Chromosomal numerical aberrations in gastric carcinoma: Analysis of eighteen cases using in situ hybridization

Paraffin-embedded tumor cells of 18 cases of gastric carcinoma were hybridized with digoxigenin-labeled repetitive DNA probes specific for the centromeric regions of chromosomes X, Y, 1, 2, 3, 4, 6, 7, 8, 9, 10, 11, 12, 15, 16, 17, 18, and 20. All cases demonstrated numerical chromosomal aberrations. The most exciting aberration, polysomy (five or more copies) of several chromosomes, was found in all cases except a case of mucinous adenocarcinoma, which showed trisomy 9 as the sole chromosomal numerical aberration.

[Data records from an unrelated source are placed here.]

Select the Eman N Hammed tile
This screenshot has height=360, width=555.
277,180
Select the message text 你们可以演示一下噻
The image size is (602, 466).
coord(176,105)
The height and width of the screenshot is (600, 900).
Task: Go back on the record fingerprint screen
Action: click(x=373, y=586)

In nine cases of tubular adenocarcinoma, poorly-differentiated polysomies of several chromosomes were the consistent numerical aberration and monosomy 7, 1B(2 cases each), 10, and 17(1 case each) were also found. In moderately-differentiated tubular adenocarcinoma all three cases also showed polysomies of several chromosomes. The total number of extra chromosomes (polysomy was counted as 5 copies) was higher in the intestinal type (mean 20.9) than in the diffuse type (mean 14.1). Regional lymph node metastasis, vein invasion, or perineural invasion was not related to any specific chromosomal numerical aberration in gastric cancer. Chromosomes X, 1, 2, 3, 4, 15, 17, and 20 had extra copies especially polysomy in most cases. However, chromosomes 7 and 18 revealed monosomy in many cases (31.3% and 33.3% respectively, and chromosome 9 and 11 revealed trisomy in 35.7% and 75% each. Numerically, the most conserved chromosome in gastric cancer was chromosome 12 (62.5%). By flow cytometry, two diploidy and 8 aneuploidy cases with the DNA indices from 1.30 to 1.85 were found.